Electrochemical insights into manganese–cobalt doped α-Fe2O3 nanomaterial for cholesterol detection: a comparative approach

Abstract

Herein, a self-assembled hierarchical structure of hematite (α-Fe₂O₃) was synthesized via a one-pot hydrothermal method. Subsequently, the nanomaterial was doped to obtain M_xFe_2−xO₃ (M = Mn–Co; x = 0.01, 0.05, and 0.1) at precise concentrations. An electrode was fabricated by coating the resulting nanocomposite onto a nickel foam (NF) substrate. Electrochemical characterization demonstrated the excellent performance of cobalt-doped α-Fe₂O₃, among which Co_0.05Fe_0.95O₃ (CF5) exhibited a superior performance, showing a two-fold increase in sensitivity of 1364.2 μA mM⁻¹ cm⁻² (±0.03, n = 3) in 0.5 M KOH, a limit of detection (LOD) of ∼0.17 mM, and a limit of quantification (LOQ) of ∼0.58 mM. The Density Functional Theory (DFT) was performed to understand the doping prompting in the reduced bandgap.
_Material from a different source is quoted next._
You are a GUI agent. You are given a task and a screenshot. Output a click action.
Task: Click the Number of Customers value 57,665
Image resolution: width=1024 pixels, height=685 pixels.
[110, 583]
The fabricated electrode displayed a rapid response time of 2 s and demonstrated 95% stability, excellent reproducibility, and selectivity, as confirmed by tests with several interfering species. A comprehensive evaluation of the electrode's performance using human blood serum highlighted its robustness and reliability for cholesterol detection in clinical settings, making it a promising tool for clinical and pharmaceutical applications.